━━ Excerpted records
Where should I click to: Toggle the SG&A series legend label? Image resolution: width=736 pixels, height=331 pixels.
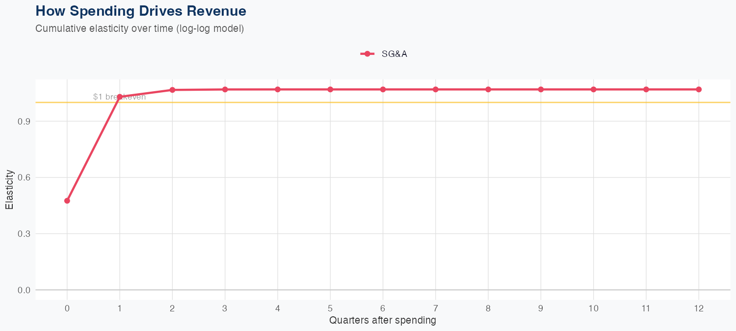tap(394, 54)
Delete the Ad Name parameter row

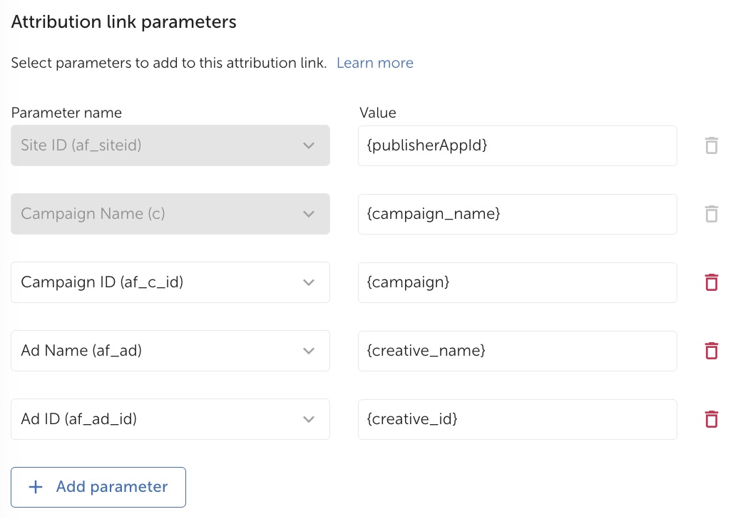pos(711,351)
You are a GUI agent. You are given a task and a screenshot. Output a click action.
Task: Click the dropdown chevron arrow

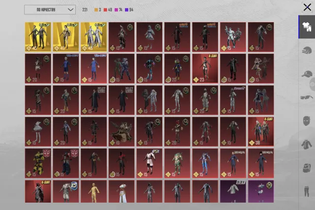[x=70, y=10]
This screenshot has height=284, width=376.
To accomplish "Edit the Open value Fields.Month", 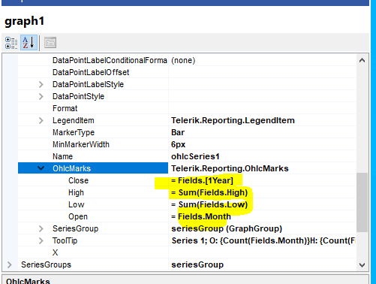I will pyautogui.click(x=262, y=216).
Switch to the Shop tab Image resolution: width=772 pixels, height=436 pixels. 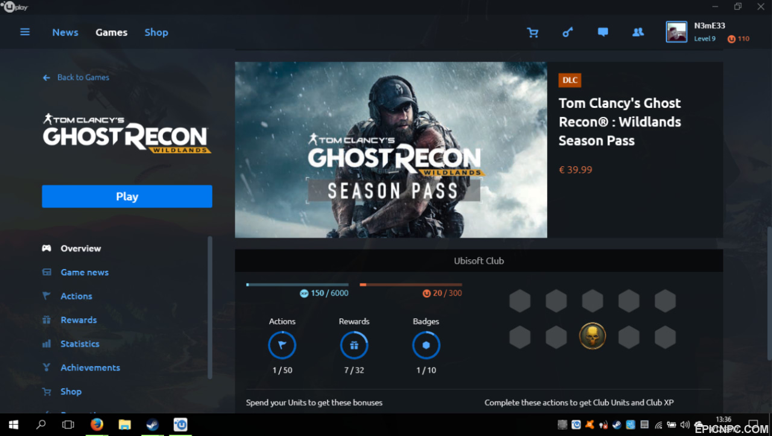coord(156,33)
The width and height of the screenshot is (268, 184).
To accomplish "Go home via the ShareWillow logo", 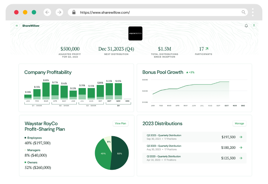I will (x=31, y=26).
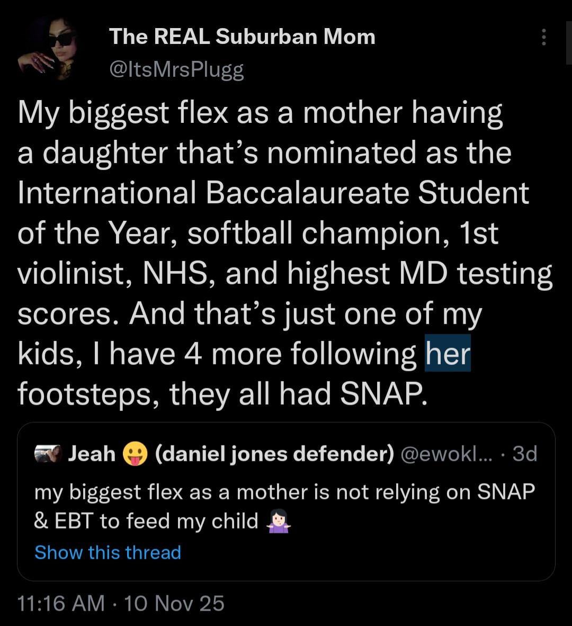Image resolution: width=572 pixels, height=626 pixels.
Task: Click "& EBT" in the quoted tweet
Action: click(64, 522)
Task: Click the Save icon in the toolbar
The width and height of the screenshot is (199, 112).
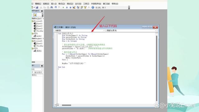Action: 37,7
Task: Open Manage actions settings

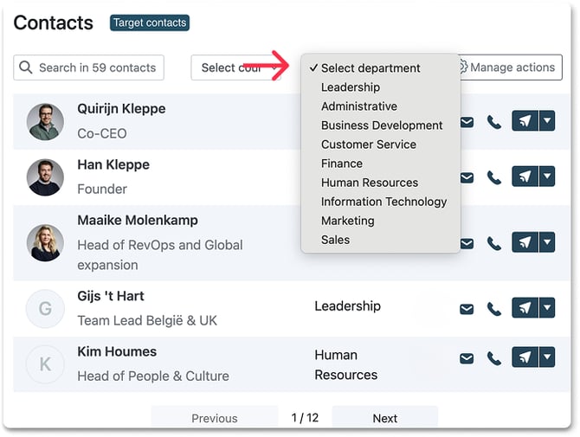Action: (x=510, y=67)

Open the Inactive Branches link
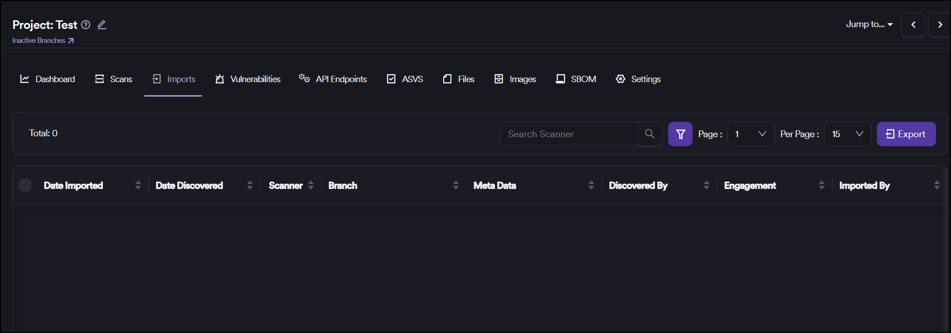pyautogui.click(x=43, y=41)
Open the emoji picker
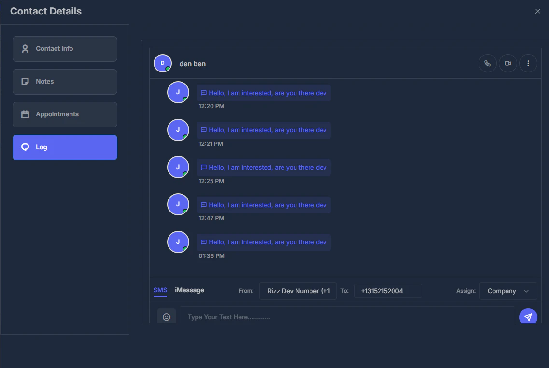The height and width of the screenshot is (368, 549). click(167, 316)
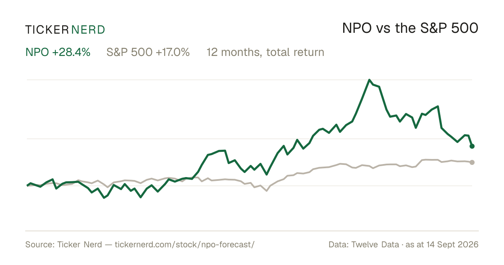Click the gray S&P 500 end-point dot

[472, 162]
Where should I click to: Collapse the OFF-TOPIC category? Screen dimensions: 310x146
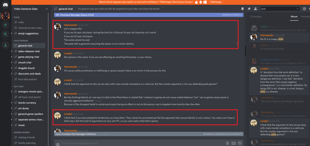pyautogui.click(x=19, y=86)
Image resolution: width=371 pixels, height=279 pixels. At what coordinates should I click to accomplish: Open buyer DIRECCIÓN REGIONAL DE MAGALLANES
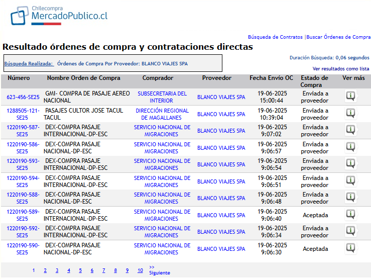tap(162, 114)
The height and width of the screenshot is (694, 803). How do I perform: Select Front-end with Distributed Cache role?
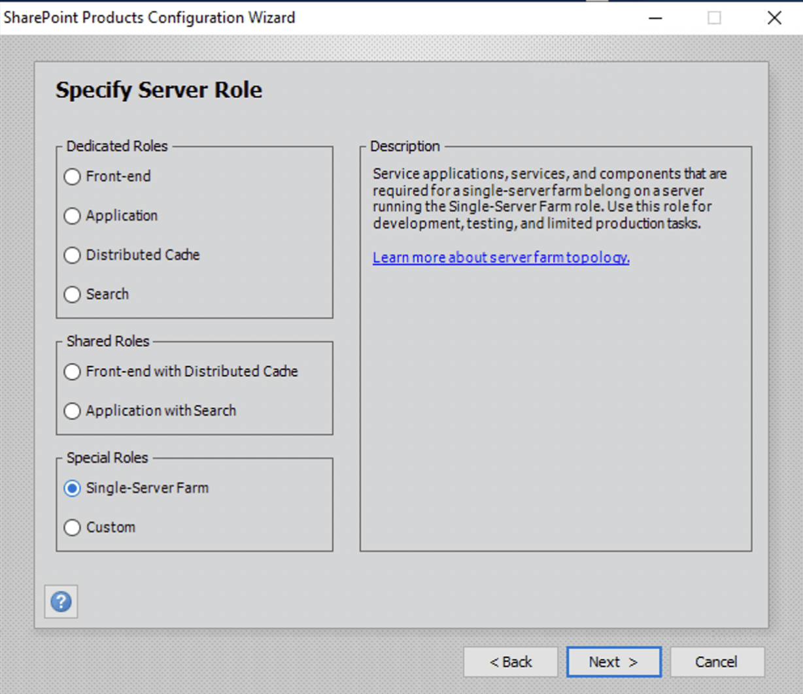tap(73, 372)
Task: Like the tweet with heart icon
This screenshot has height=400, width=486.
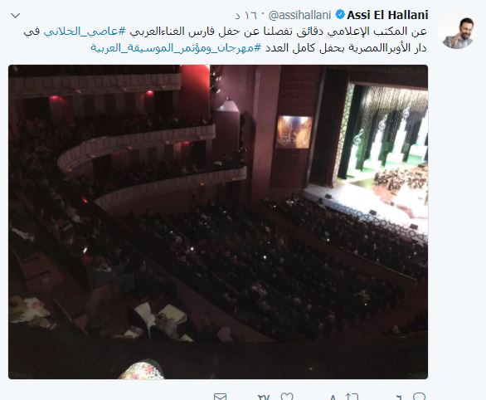Action: click(287, 397)
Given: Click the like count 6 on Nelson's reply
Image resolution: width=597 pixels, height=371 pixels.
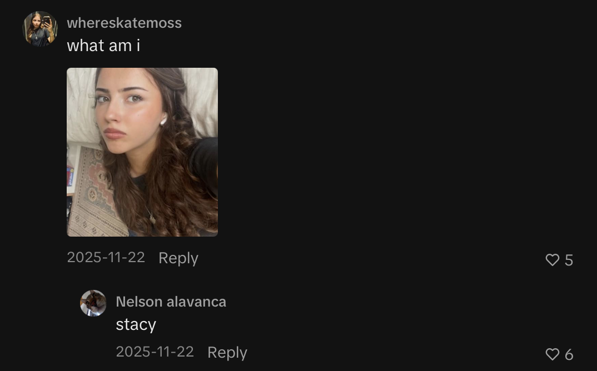Looking at the screenshot, I should pyautogui.click(x=569, y=355).
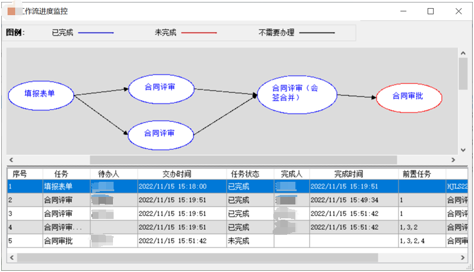This screenshot has height=272, width=474.
Task: Maximize the 工作流进度监控 window
Action: pos(430,11)
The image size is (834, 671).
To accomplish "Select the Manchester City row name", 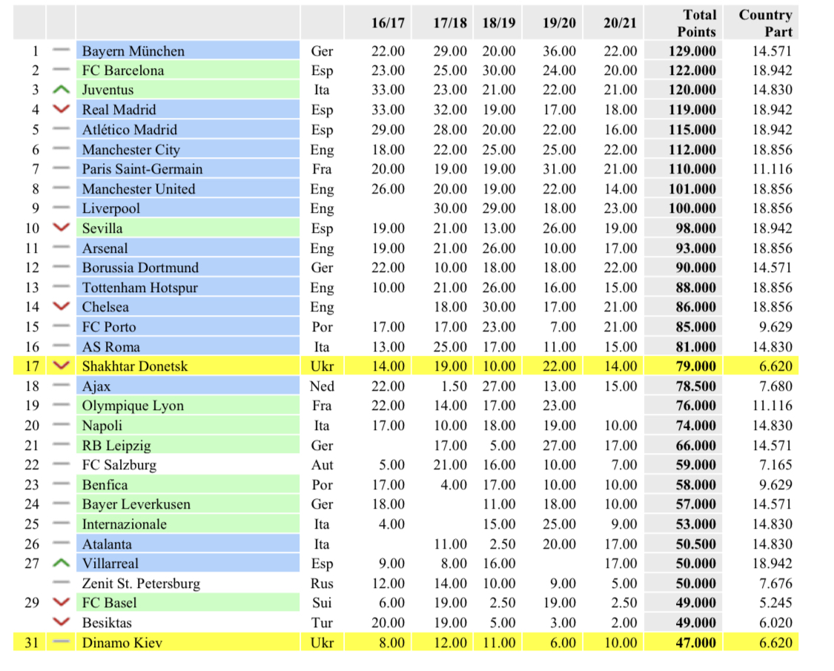I will click(131, 150).
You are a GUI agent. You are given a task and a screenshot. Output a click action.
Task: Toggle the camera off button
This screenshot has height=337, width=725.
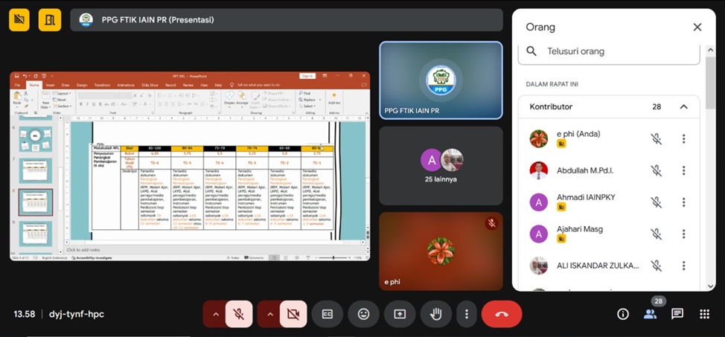tap(293, 314)
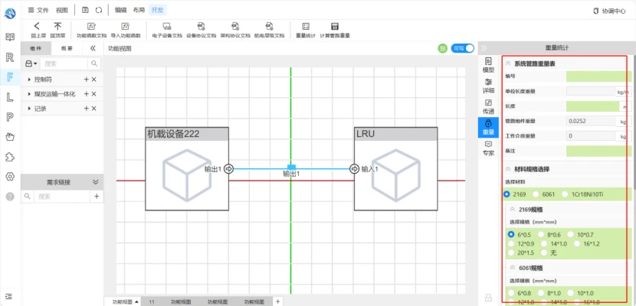Add a new view tab with plus button
This screenshot has height=306, width=636.
(x=277, y=301)
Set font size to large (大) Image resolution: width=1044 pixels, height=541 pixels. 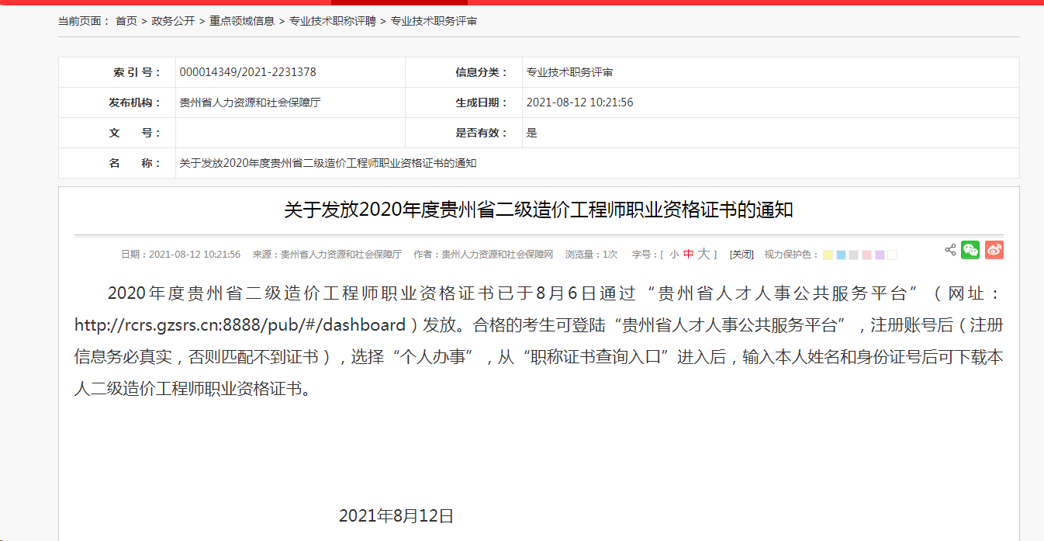(x=703, y=254)
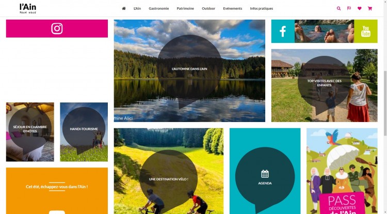Click the Instagram icon banner

(x=57, y=28)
━━━━
● **Work item**: Please copy the lines above exactly, starting at the line that holds "Task: Like the tweet with heart icon" and ending at the line that holds "Given: Click the"; include both, but no pictures.

● **Written reply**:
Task: Like the tweet with heart icon
This screenshot has height=400, width=486.
Action: click(287, 397)
Given: Click the like count 6 on Nelson's reply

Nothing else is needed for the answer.